Negotiating The Purchase Price
Negotiations took a couple of weeks but in the end we agreed that I would buy the business for stock value only or $20,000. This was my own “fall back” given the lack of a long term lease. Worse comes to worse I figured I could sell the stock and fixtures and fittings and come out even.
Interestingly enough I was able to sign the contract to purchase the business, but couldn’t sign the lease. So that ended up in my mum’s name. I took over the business of 1 July 2005 and initially had two staff working for me. They were both 10 years my senior but that didn’t seem to be an issue.
I would go to school during the week and then each day, Monday to Friday, would work in the store from 3:30pm till close. I would then work all day Saturday and Sunday. My staff would cover the other shifts during the day. I also re-branded the business to Liquid Surf about 9 months in.

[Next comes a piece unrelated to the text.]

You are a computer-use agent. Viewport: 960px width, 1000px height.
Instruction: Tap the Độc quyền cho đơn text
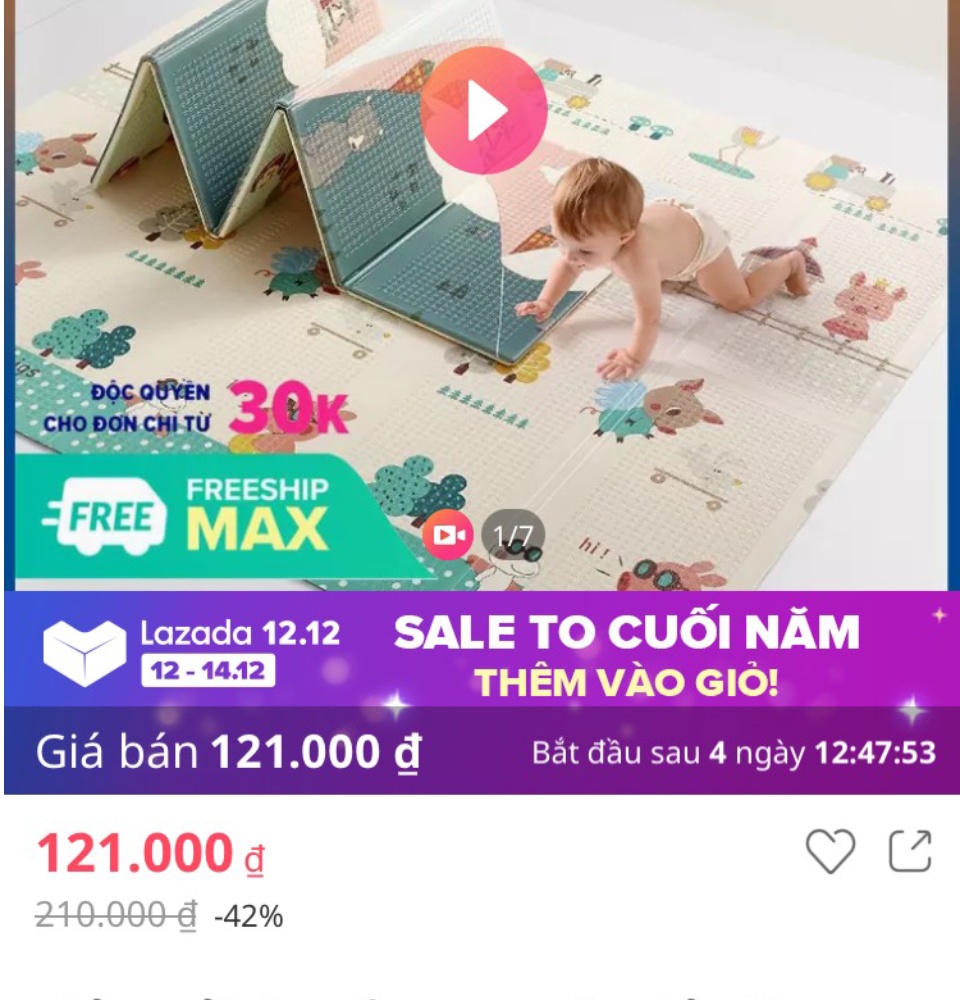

Lessons Learnt & Sacrifice
I ended up owning the business for almost 3 years. By that stage the writing was on the wall. The building was going to be demolished within the next 3 to 6 months and I had to make a call. I decided against relocating the business and building it up again in a new location. I didn’t envisage becoming a retail mogul and the business had more that served its purpose.
I had learnt more about business, finance, marketing and management than I could imagine. At High School I was studying business, commerce, economics, etc, but there is nothing quite like owning and running a business. No book can teach you all the lessons, nor let you know what its really like.
I felt the full swing of emotions during that time. The up’s, including when we sold more in one weekend than an entire month when we re-launched under the Liquid Surf brand. And the down’s, like going through winter and struggling to maintain sales for a period of time.
I also missed a lot of other things. I was in year 11 and 12 and spent every weekend working. I then had to manage doing homework, assignments and studying for examples outside of those hours. I was always on the go!
I don’t think that is a bad thing. It is just a thing. And to be honest it is the way I have always lived my life. I don’t like to stop. I don’t like to do nothing. I always have to be occupied. Perhaps that is a negative trait to some. But I have always seen it as a positive.
Tips For Young Entrepreneurs
Looking back my top tips for young entrepreneurs would be to find a way into business. Even at a younger age that I was. With the internet, mobile phones, apps and websites, it has never been easy to create a side business as a high school student.
If you are a parent or guardian and find that you have a daughter or son with the entrepreneurial spirit I encourage you to let them follow their dreams. Don’t give them a hand out. Let them try and succeed. Or try and fail. It doesn’t matter if they lose some money, the lessons they learn from this process will be priceless.